Avec ce succès retentissant et surprenant, Dantec devient connu dans les milieux littéraires mais aussi populaires avec des passages TV (Nulle Part Ailleurs, Cyberculture, etc.), radios et de nombreux articles dans la presse. Une version cinématographique de ses romans est en cours (sont pressentis Olivier Mégaton pour réaliser La Sirène Rouge et Jan Kounen pour Les Racines du mal). Fin 1998, Dantec clôt le numéro spécial des Temps Modernes sur la littérature-polar avec un essai intitulé "La fiction comme laboratoire anthropologique expérimental", où il fait le point sur ses rapports au réel, sur sa volonté de faire violence à une pseudo réalité universelle, de relayer le chaos en bon "sismographe des changements en cours". Dans un monde en mutation, il affirme que nos dialectiques culturelles sont elles-mêmes en porte-à-faux, "soumises sans ménagement à l'interrogation supercritique". Pas plus de réalité que de normalité ou de Bien et de Mal donc dans la fiction de Dantec, une fiction qui, comme il l'affirme lui-même, fait "avouer" le réel, un réel qui ment en permanence.
Dans cette même veine d'essai didactique, il signe, début 1999, "Millenium Machines, boîte à outils théoriques pour le troisième millénaire", publié en exclusivité sur le Web par le magazine électronique Art Zéro. Là encore, dans un style direct et limpide, il expose sa vue d'un présent darwiniste, subissant la mutation.
Dantec écrit en samplant les sources littéraires, sorte de réécriture actuelle d'une machine plus ancienne et séculaire de textes amoncelés. Rendant vivant la matière-texte, c'est tout naturellement qu'il revient progressivement à la musique, tout d'abord en "invité", en 1997, dans le groupe français No One Is Innocent, puis de façon radicale et plus impliquée au côté du guitariste/électroniciste Richard Pinhas, fondateur du mythique groupe Heldon dans les années 70, groupe dans lequel figurèrent Gilles Deleuze et Norman Spinrad. Avec un album intitulé Only Chaos is real, à venir en Septembre 1999, et où l'on retrouve Dantec avec Pinhas, Norman Spinrad et de nombreux musiciens, l'écrivain signe des textes acerbes servis par une musique violente, hautement technologique, aux strates musicales claires et densifiées. Parallèlement, il lance conjointement avec Richard Pinhas un projet Electronica, Schizotrope, où il lit des textes du philosophe Gilles Deleuze, tandis que Pinhas morphe les voix et joue sa musique métatronique inspirée de Robert Fripp et des courants électroniques actuels.
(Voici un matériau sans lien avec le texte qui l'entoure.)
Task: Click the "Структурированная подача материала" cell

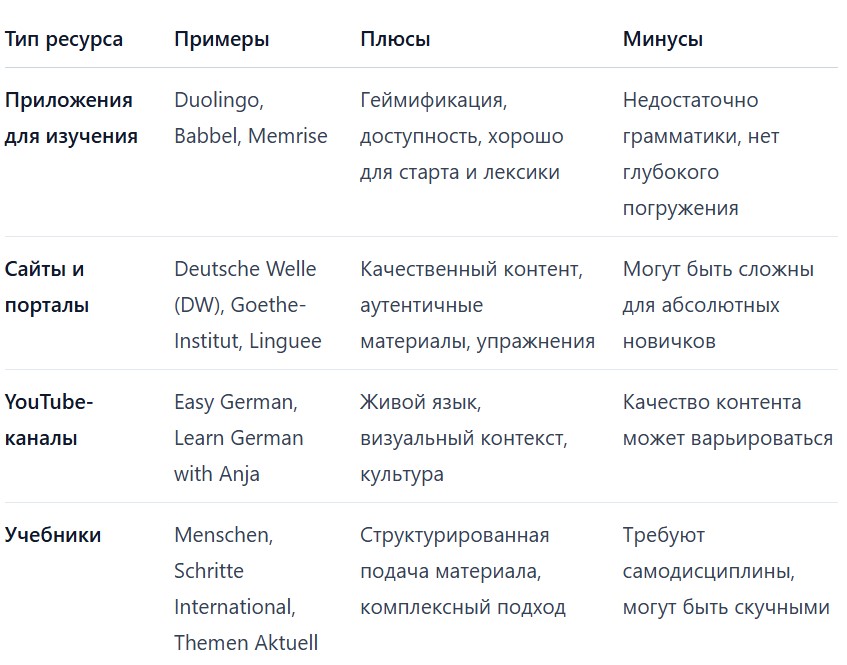Action: pyautogui.click(x=462, y=571)
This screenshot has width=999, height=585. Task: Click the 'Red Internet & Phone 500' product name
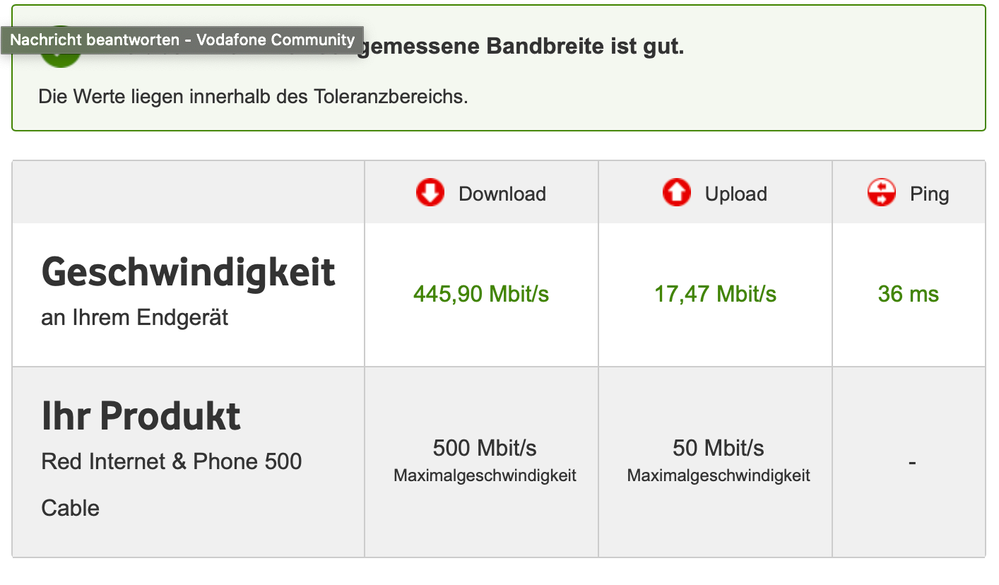[171, 462]
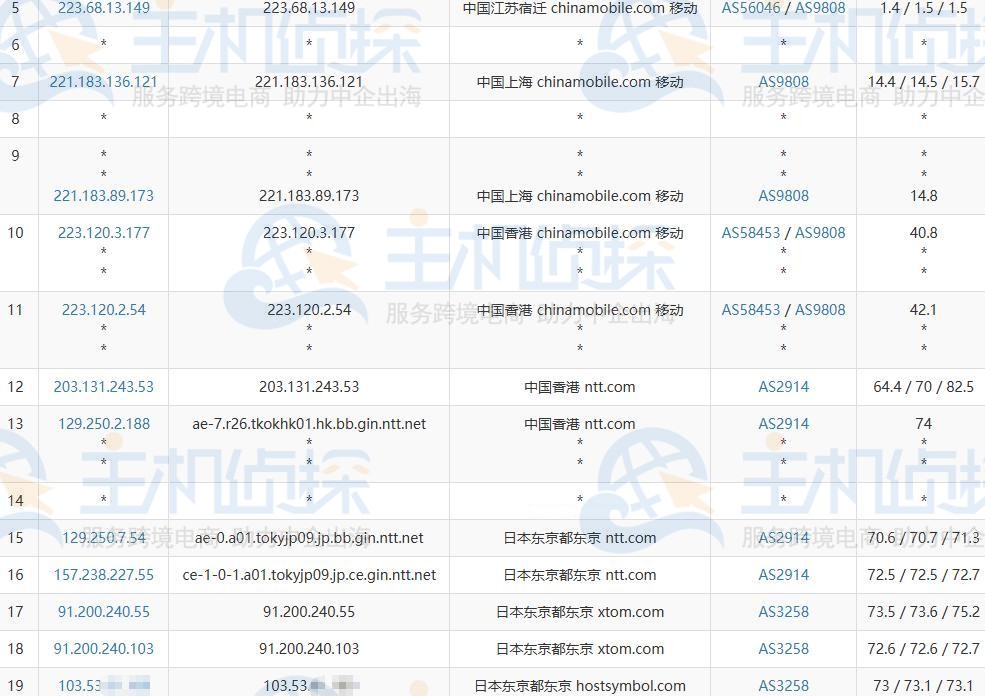Image resolution: width=985 pixels, height=696 pixels.
Task: Open details for 203.131.243.53
Action: pyautogui.click(x=103, y=387)
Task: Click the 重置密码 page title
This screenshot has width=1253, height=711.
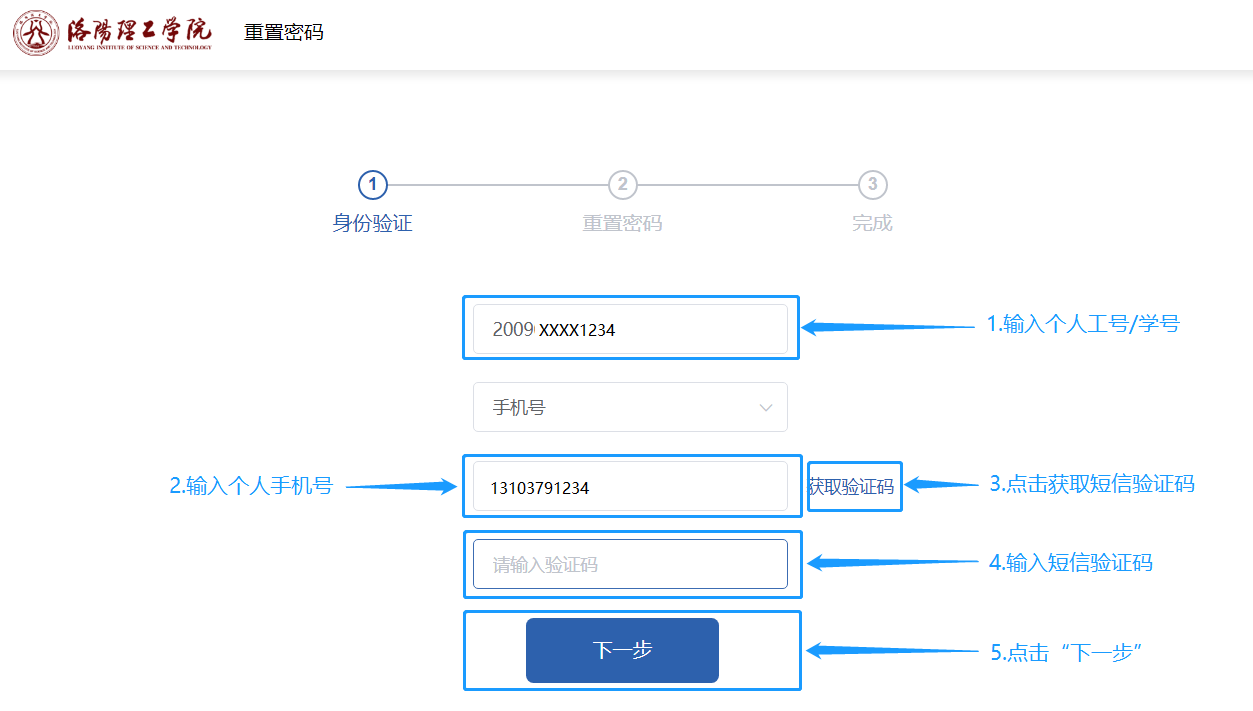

Exilé au Canada, Dantec revient bientôt en France pour nous présenter conjointement son nouveau livre, Babylon Babies, et son album Le Plan (Sub Rosa) lors d'un concert parisien exceptionnel le 1er Avril, à la Maroquinerie, en compagnie de Richard Pinhas et du groupe londonien Scanner. Avec cette actualité frémissante, il est donc plus que jamais temps de partir à la rencontre de l'oeuvre protéiforme de Maurice Dantec, romancier des réels au même titre, outre-Atlantique, que Bret Easton Ellis, Philip K. Dick et William S. Burroughs.